** Opening Records to process block **
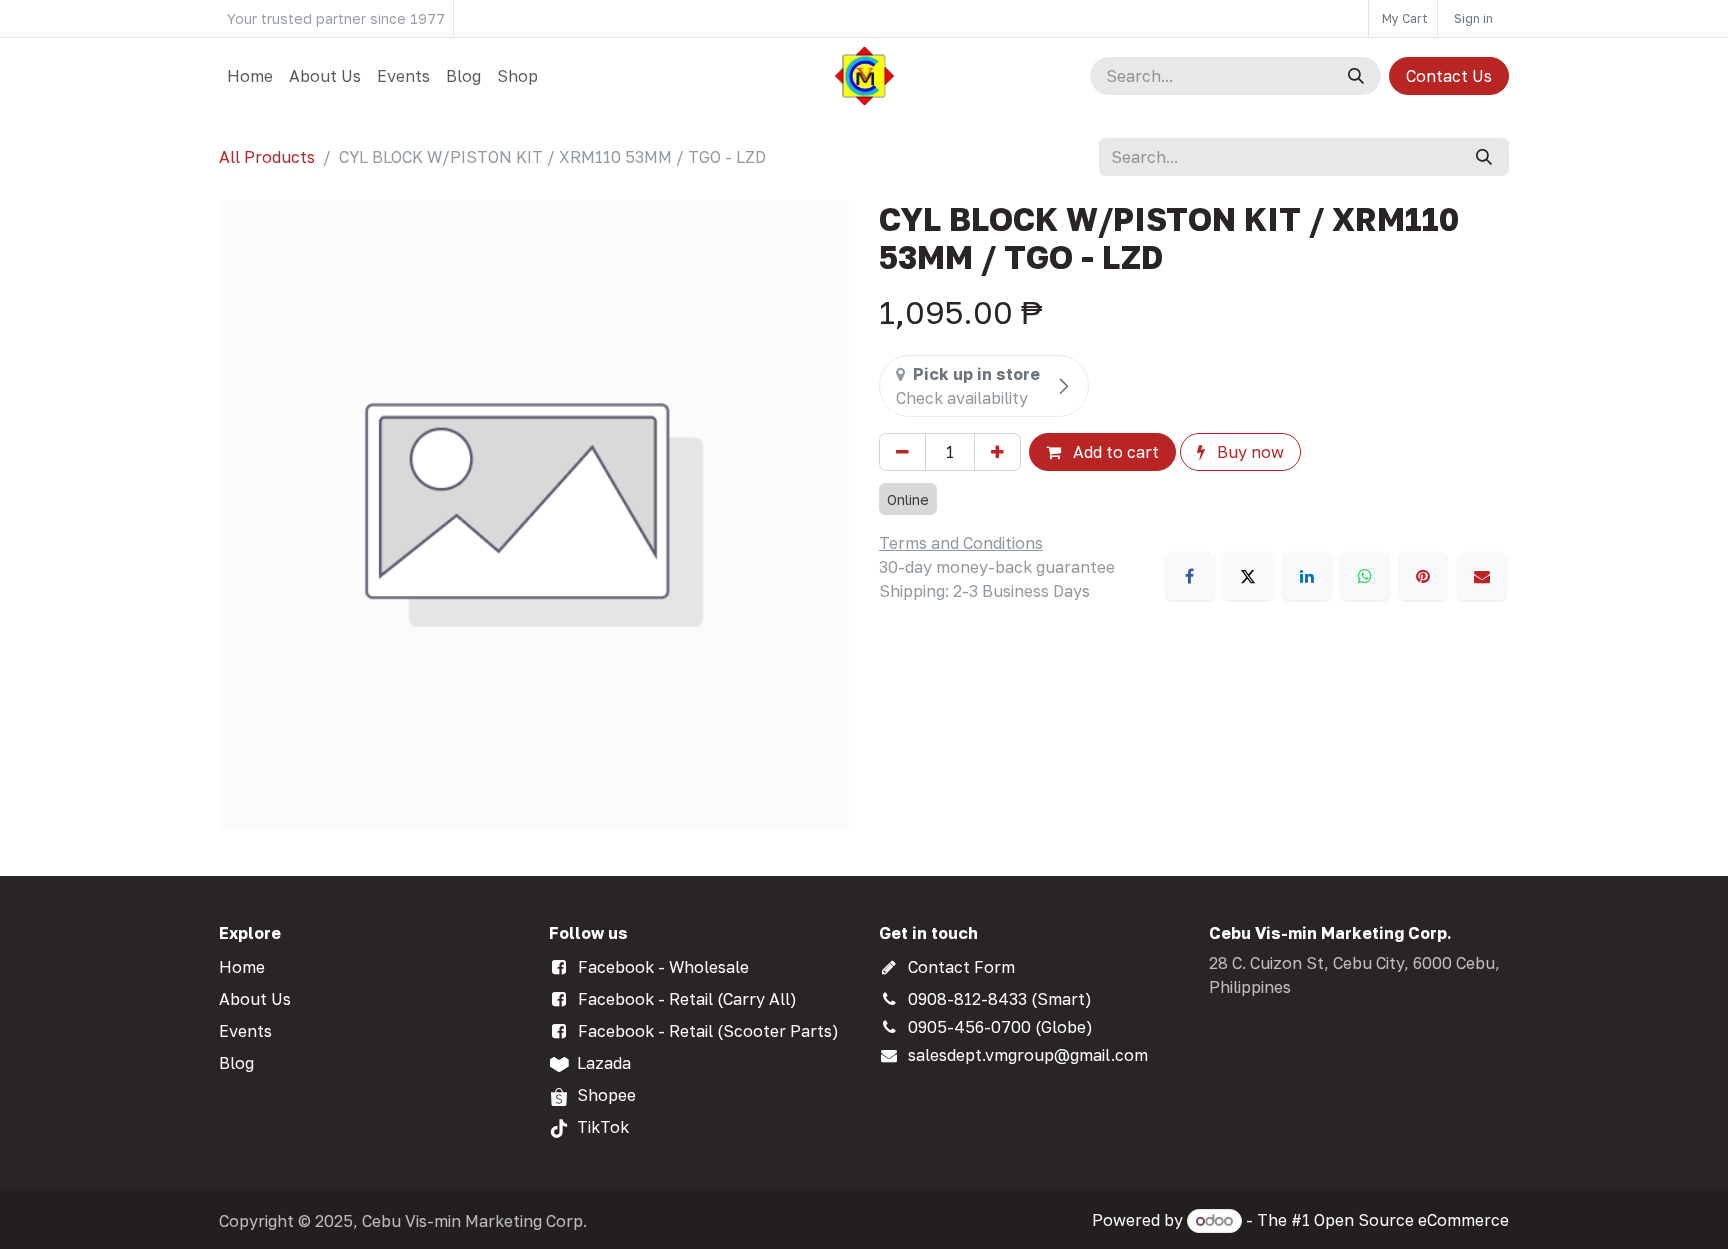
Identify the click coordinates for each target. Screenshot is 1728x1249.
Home (242, 967)
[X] (1248, 576)
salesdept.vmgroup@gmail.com (1028, 1055)
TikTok (603, 1127)
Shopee (606, 1095)
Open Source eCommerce (1411, 1220)
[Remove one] (902, 452)
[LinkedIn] (1307, 576)
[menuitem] (250, 76)
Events (245, 1031)
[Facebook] (1190, 576)
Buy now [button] (1248, 452)
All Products (267, 157)
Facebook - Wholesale (663, 967)
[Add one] (997, 452)
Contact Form (961, 967)
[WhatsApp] (1365, 576)
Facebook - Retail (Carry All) (687, 999)
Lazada (604, 1063)
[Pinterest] (1423, 576)
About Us (255, 999)
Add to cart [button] (1114, 452)
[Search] (1356, 76)
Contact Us (1449, 76)
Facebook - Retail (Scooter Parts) (708, 1031)
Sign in (1473, 18)
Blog (236, 1063)
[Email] (1482, 576)
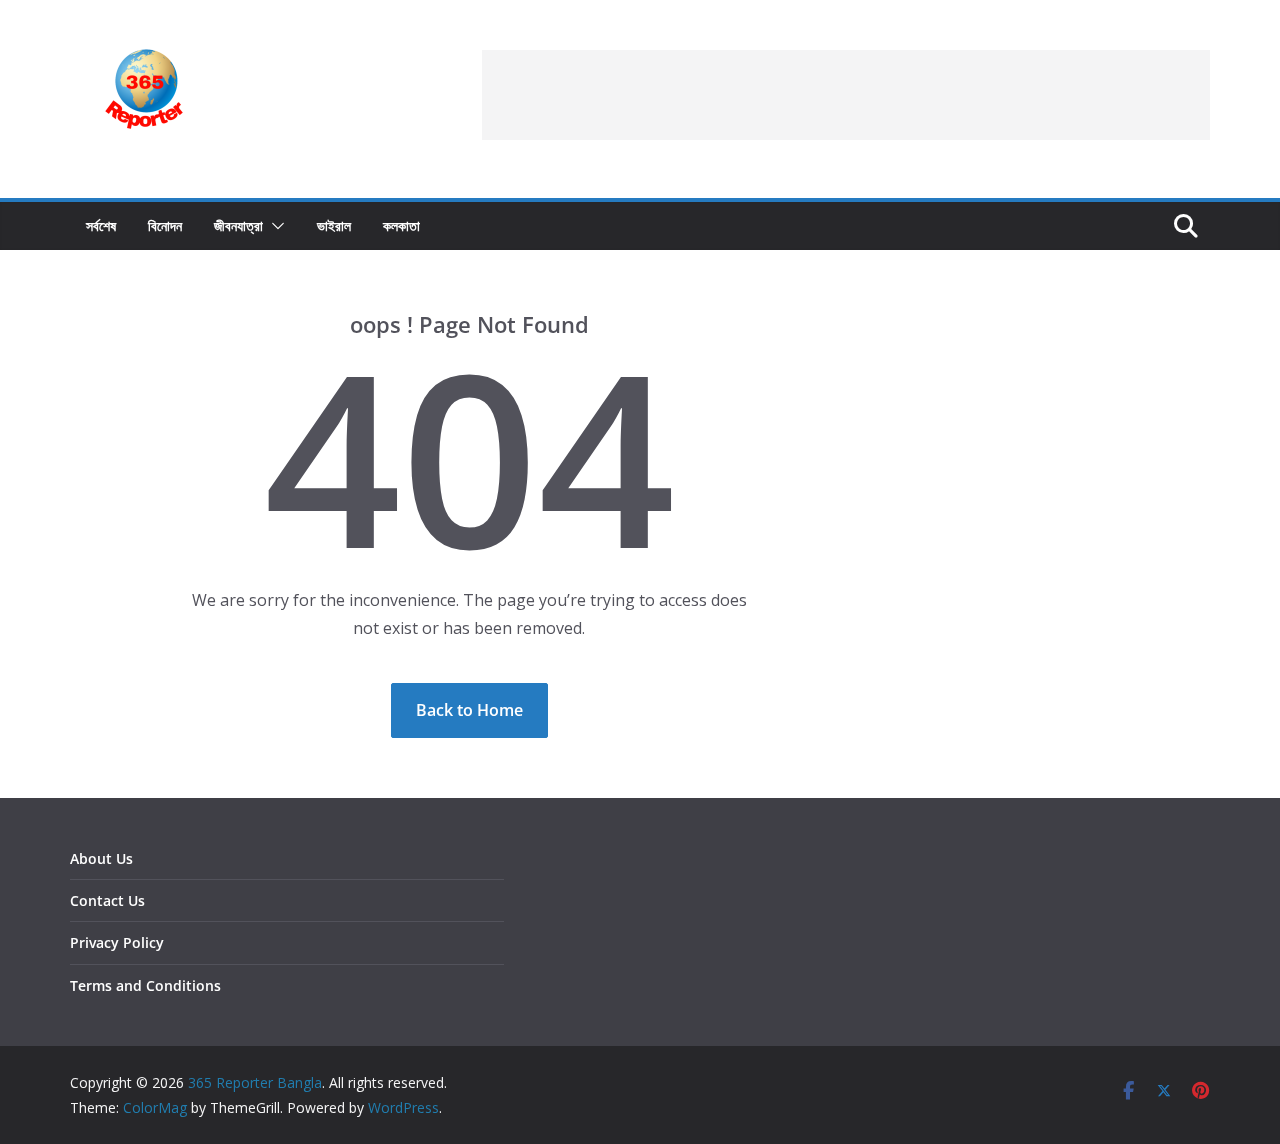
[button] (274, 226)
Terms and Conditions (145, 985)
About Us (101, 858)
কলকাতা (401, 225)
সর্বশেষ (101, 225)
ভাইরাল (334, 225)
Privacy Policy (117, 942)
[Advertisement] (846, 95)
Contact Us (107, 900)
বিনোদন (165, 225)
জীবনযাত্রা (238, 225)
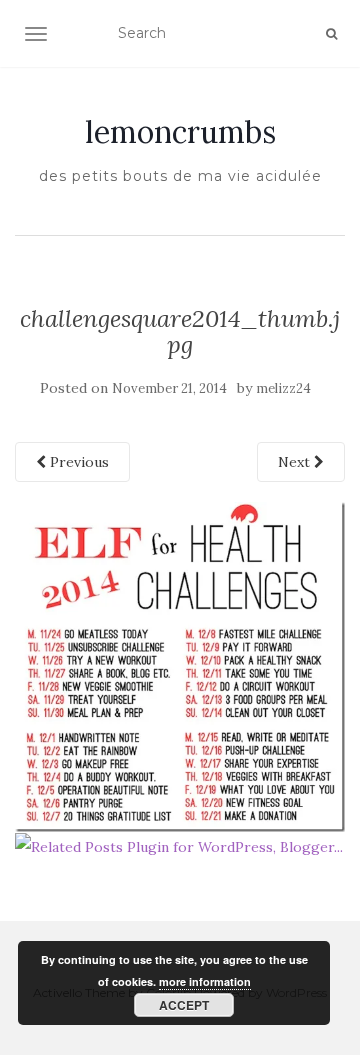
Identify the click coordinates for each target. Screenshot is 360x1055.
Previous (77, 462)
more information (205, 981)
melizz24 (283, 388)
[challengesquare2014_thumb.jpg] (180, 665)
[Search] (331, 34)
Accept (184, 1005)
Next (296, 462)
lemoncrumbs (180, 132)
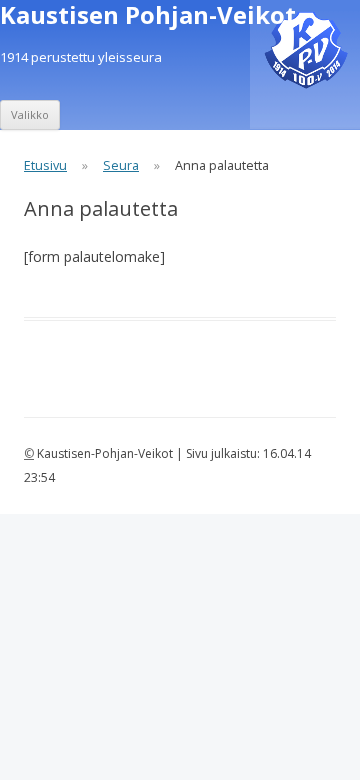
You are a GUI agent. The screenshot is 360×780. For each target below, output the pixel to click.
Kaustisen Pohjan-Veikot (148, 15)
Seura (121, 165)
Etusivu (45, 165)
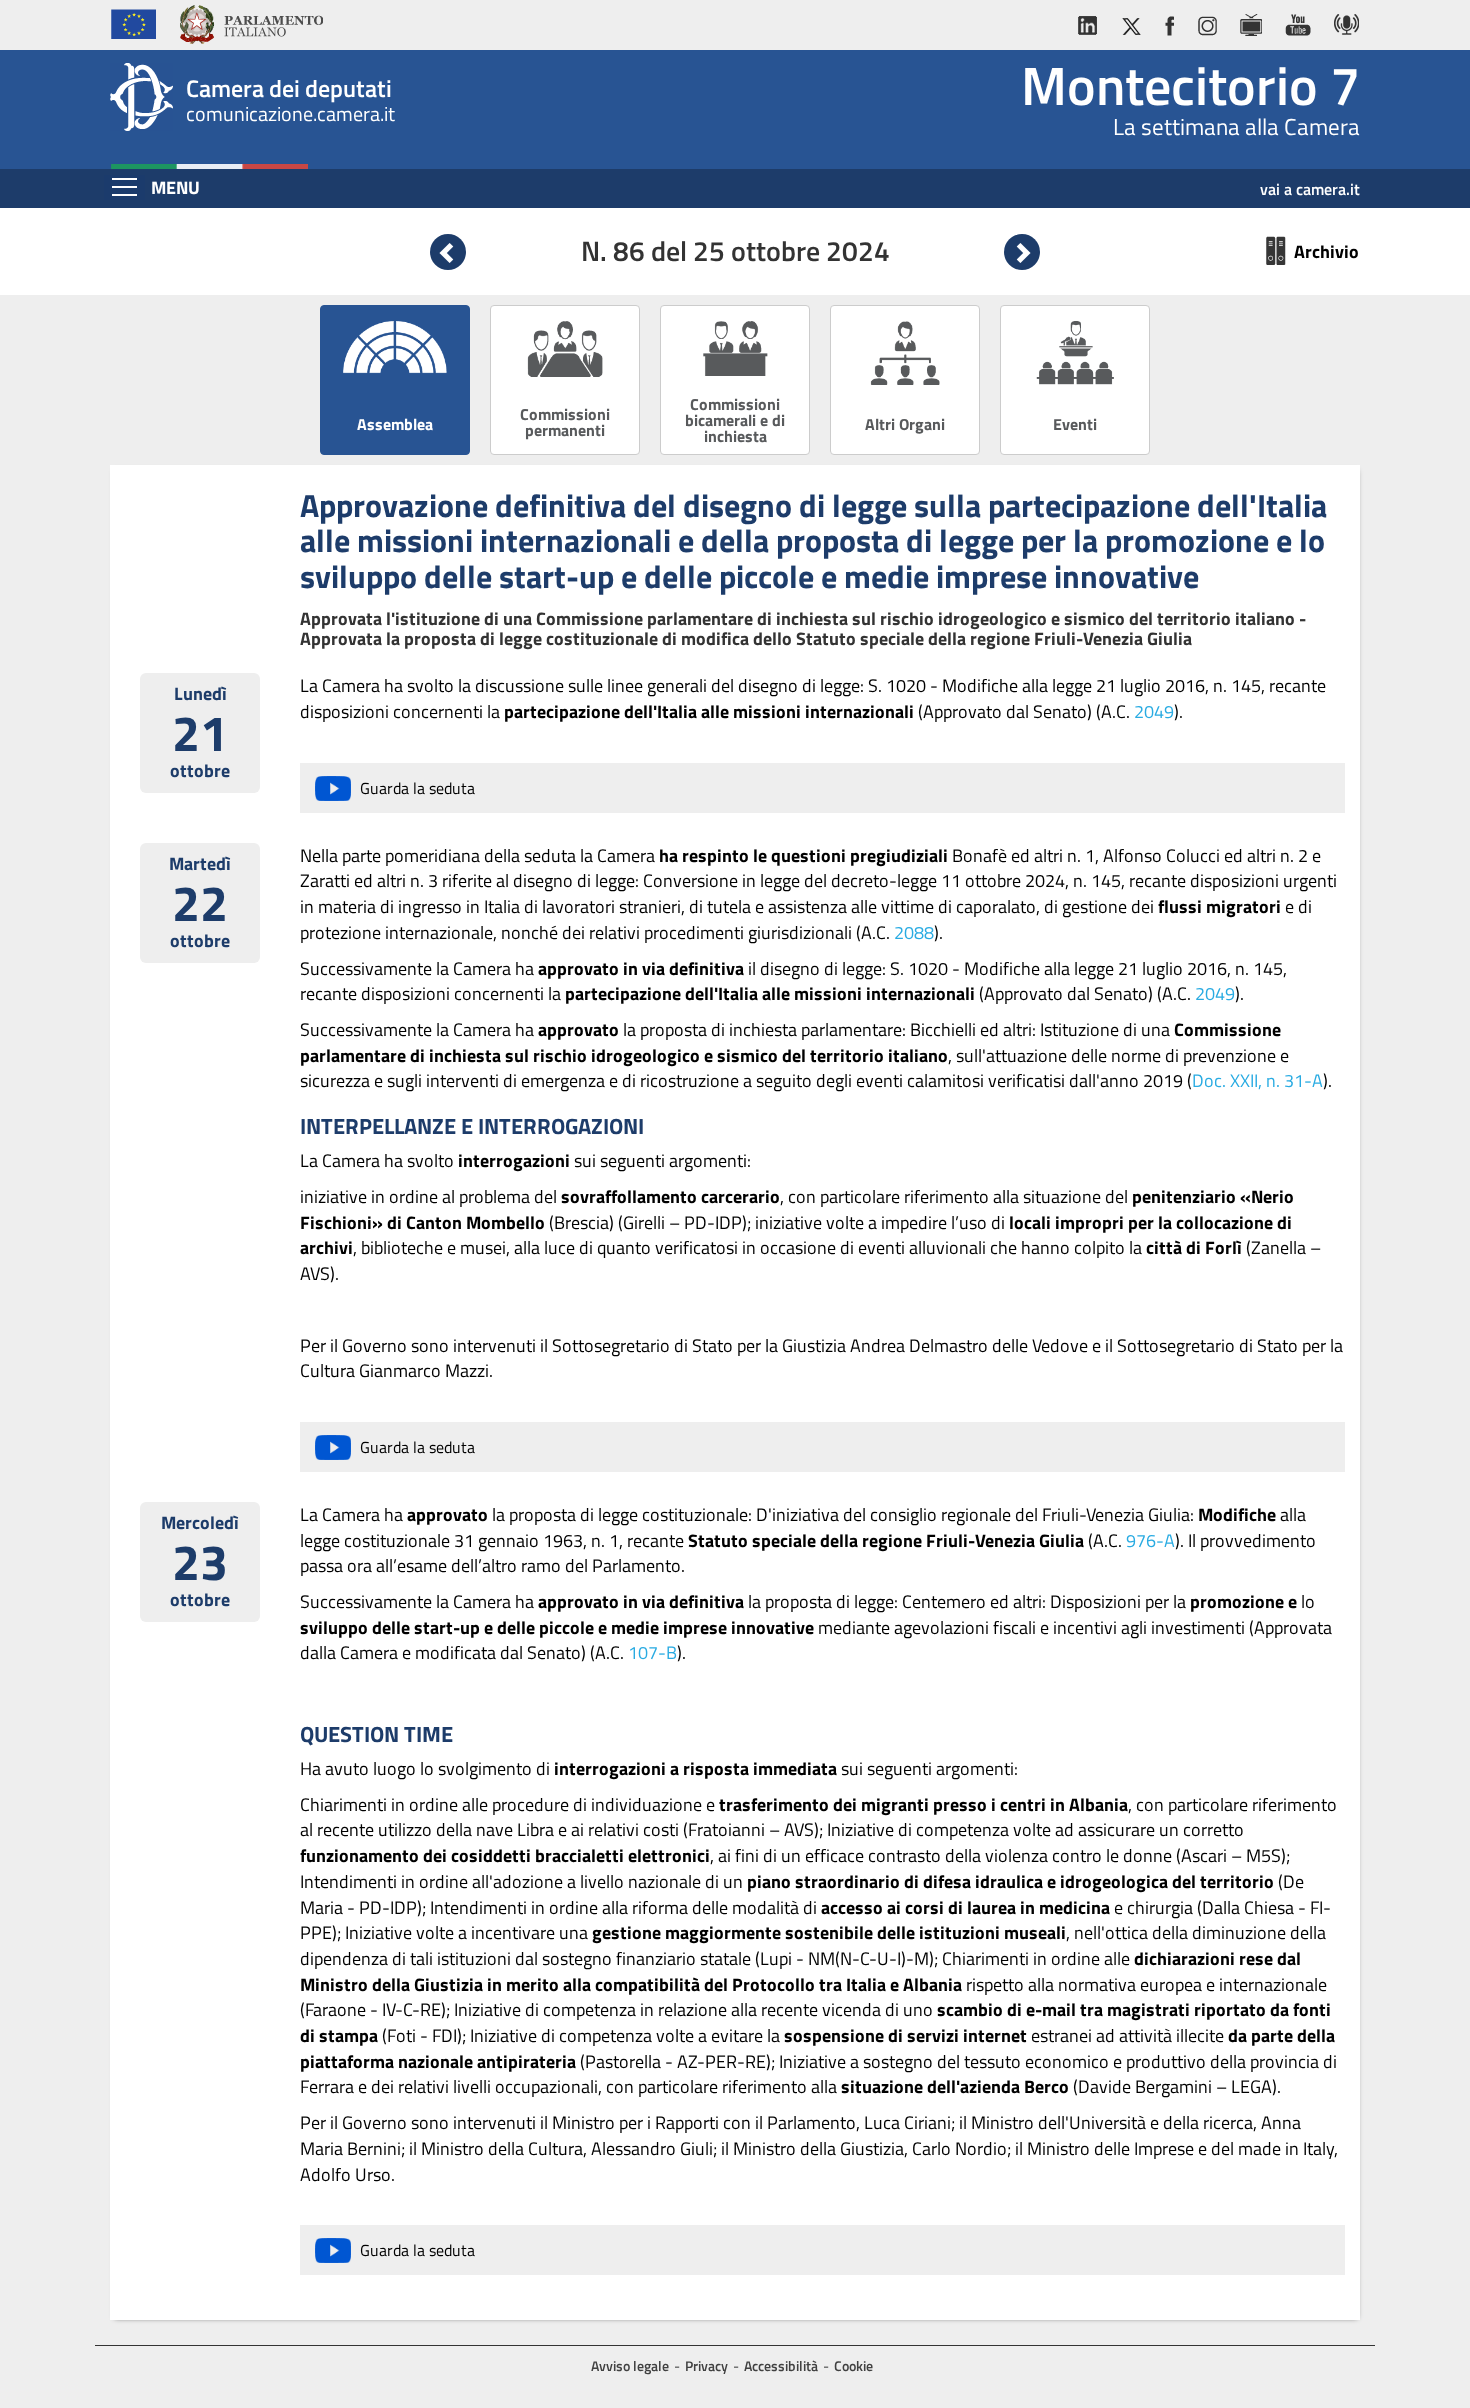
** Closing Records to process block **
§ What you should do
Where an entry holds a picture, drop it and transcribe everything else exactly.

§ Exercise solution
Identify the click coordinates for each target. Screenshot is 1728x1249.
Home (242, 967)
[X] (1248, 576)
salesdept.vmgroup@gmail.com (1028, 1055)
TikTok (603, 1127)
Shopee (606, 1095)
Open Source eCommerce (1411, 1220)
[Remove one] (902, 452)
[LinkedIn] (1307, 576)
[menuitem] (250, 76)
Events (245, 1031)
[Facebook] (1190, 576)
Buy now [button] (1248, 452)
All Products (267, 157)
Facebook - Wholesale (663, 967)
[Add one] (997, 452)
Contact Form (961, 967)
[WhatsApp] (1365, 576)
Facebook - Retail (Carry All) (687, 999)
Lazada (604, 1063)
[Pinterest] (1423, 576)
About Us (255, 999)
Add to cart [button] (1114, 452)
[Search] (1356, 76)
Contact Us (1449, 76)
Facebook - Retail (Scooter Parts) (708, 1031)
Sign in (1473, 18)
Blog (236, 1063)
[Email] (1482, 576)
[button] (274, 226)
Terms and Conditions (145, 985)
About Us (101, 858)
কলকাতা (401, 225)
সর্বশেষ (101, 225)
ভাইরাল (334, 225)
Privacy Policy (117, 942)
[Advertisement] (846, 95)
Contact Us (107, 900)
বিনোদন (165, 225)
জীবনযাত্রা (238, 225)
Identify the click coordinates for each target. Screenshot is 360x1055.
Previous (77, 462)
more information (205, 981)
melizz24 (283, 388)
[challengesquare2014_thumb.jpg] (180, 665)
[Search] (331, 34)
Accept (184, 1005)
Next (296, 462)
lemoncrumbs (180, 132)
You are a GUI agent. The screenshot is 360×780. For each target below, output the pixel to click.
Kaustisen Pohjan-Veikot (148, 15)
Seura (121, 165)
Etusivu (45, 165)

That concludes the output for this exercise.